Set exercise 1 -> Turn the rows into a numbered list with no blank lines, starting with the line that contains "The height and" and going on through the line that contains "point(92,68)". Include only those lines, and omit the pictures.

Re: [HACKERS] Autonomous Transaction is back

2015-07-27 Thread Rajeev rastogi
On 23 July 2015 21:04, Robert Haas Wrote:
On Thu, Jul 23, 2015 at 1:31 AM, Rajeev rastogi rajeev.rast...@huawei.com 
wrote:
 2.It should be allowed to deadlock with master transaction. We
 need to work-out a solution to avoid deadlock.

This sentence seems to contradict itself.  I thought the consensus was that 
the transaction should NOT conflict with the master transaction.

Since we are saying transaction is autonomous to parent transaction, we cannot 
guarantee that it does not take any conflicting lock unless otherwise designed 
so by the application.
But yes, we should have mechanism to deal with the possible deadlock.

 3.It can support multiple level of nesting based on the
 configuration (may be max as 70).

Why have any fixed maximum?

Since we are planning to have nested autonomous transaction, so it is required 
to have limit on this so that resources can be controlled.

 2. The above commands can be issued either inside the procedure to 
 make few statements of procedure inside autonomous transaction or even 
 in stand-alone query execution.

I think inside a procedure the autonomous transaction will need to be 
lexically scoped.  You won't be able to do this, for example:

BEGIN AUTONOMOUS TRANSACTION;
FOR x IN SELECT ... LOOP
COMMIT;
BEGIN AUTONOMOUS TRANSACTION;
END LOOP;

I am not sure, how we will be able to control this. IMHO user should be able to 
control this, especially since it does not have any meaning from user 
perspective.

Data to process ->
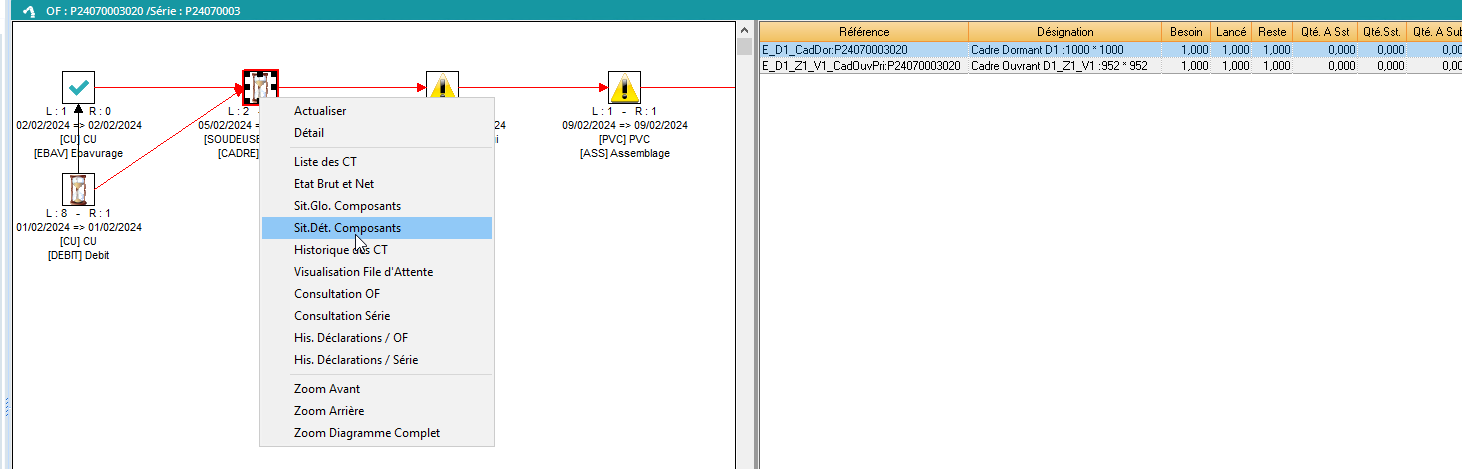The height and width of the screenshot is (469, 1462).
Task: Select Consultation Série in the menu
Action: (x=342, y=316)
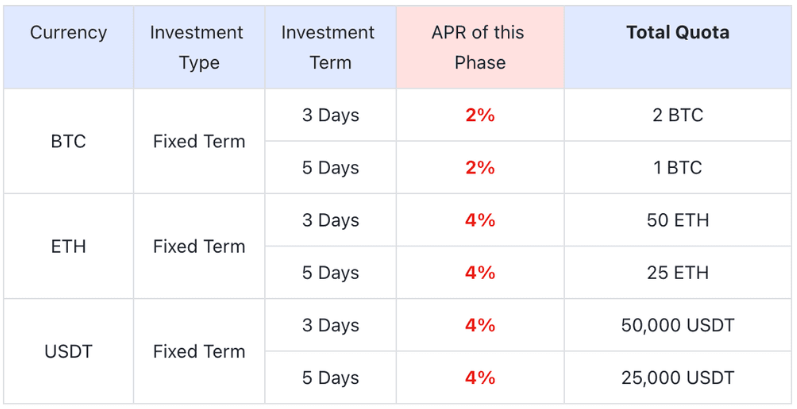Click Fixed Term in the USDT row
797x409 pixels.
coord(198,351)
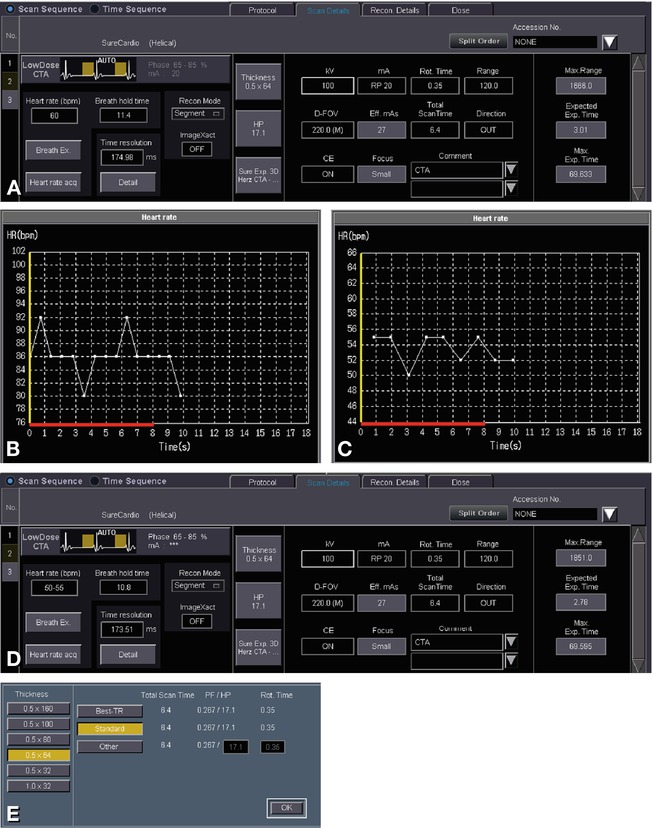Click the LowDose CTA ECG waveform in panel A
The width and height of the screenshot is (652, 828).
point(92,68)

--

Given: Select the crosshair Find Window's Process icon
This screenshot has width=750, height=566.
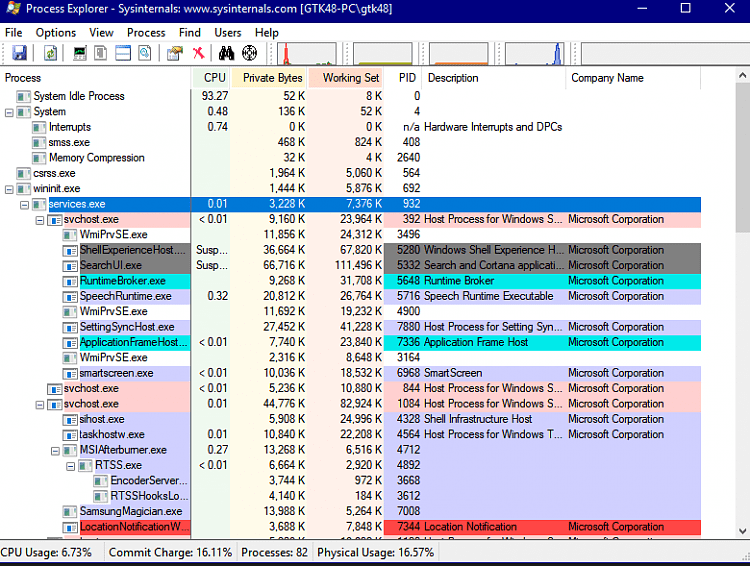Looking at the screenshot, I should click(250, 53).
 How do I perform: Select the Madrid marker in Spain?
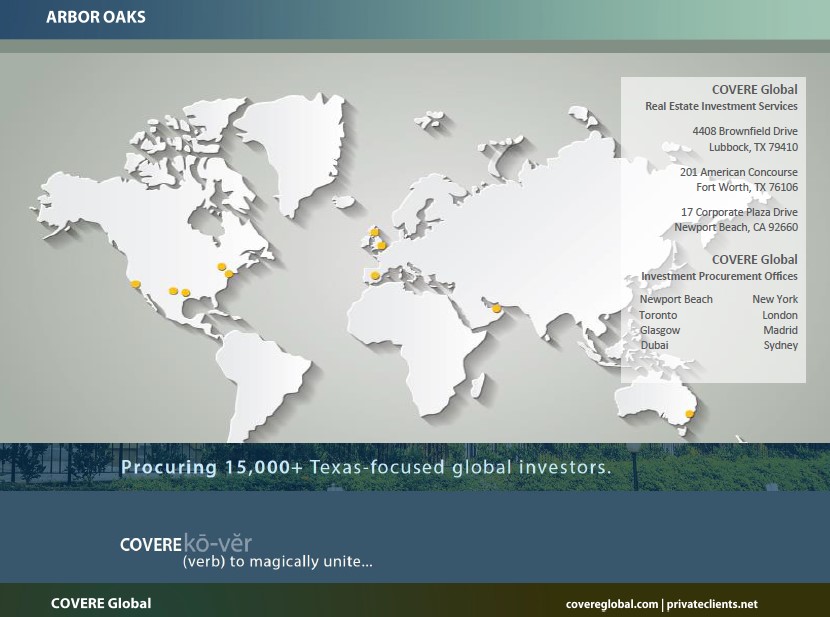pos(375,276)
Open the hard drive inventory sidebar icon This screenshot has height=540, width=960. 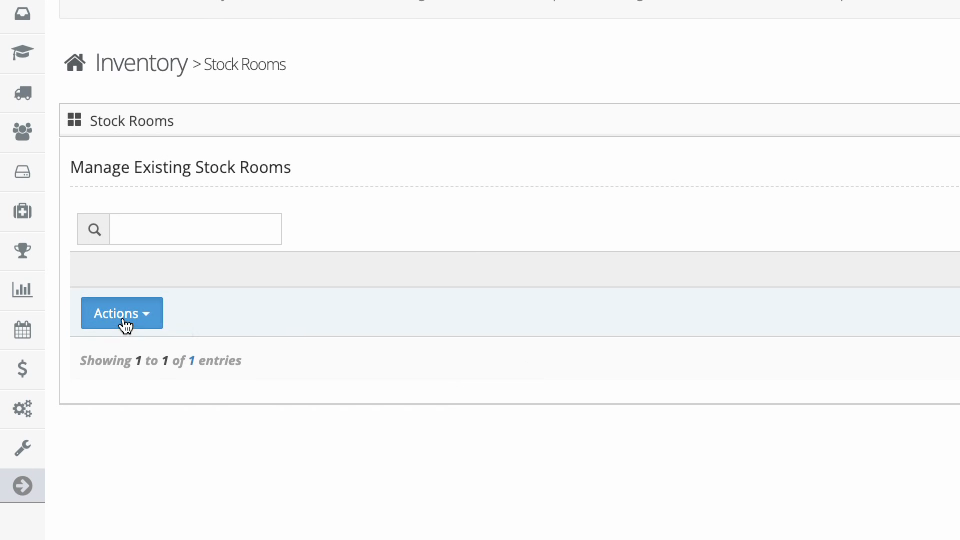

--

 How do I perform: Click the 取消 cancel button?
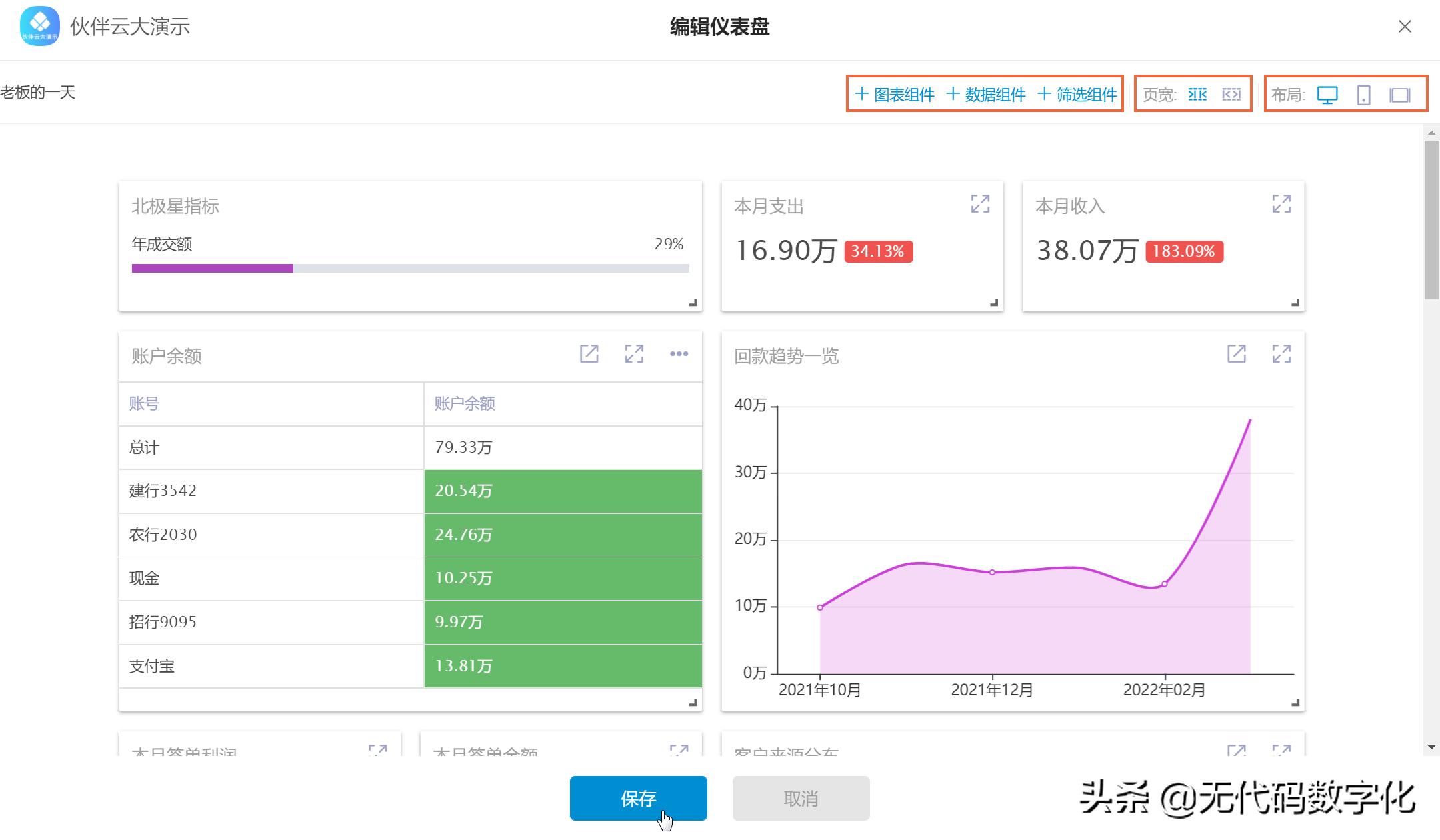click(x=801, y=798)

Set exercise 2 -> In the thread about autonomous transactions, why does the proposal call for a limit on nesting?

Full answer 1 ->
1. The height and width of the screenshot is (469, 1462).
2. Task: Select Consultation Série in the menu
3. Action: (x=342, y=316)
4. Click Fixed Term in the USDT row
5. 797x409 pixels.
6. coord(198,351)
7. Click the LowDose CTA ECG waveform in panel A
8. The width and height of the screenshot is (652, 828).
9. point(92,68)

Full answer 2 -> So that resources can be controlled.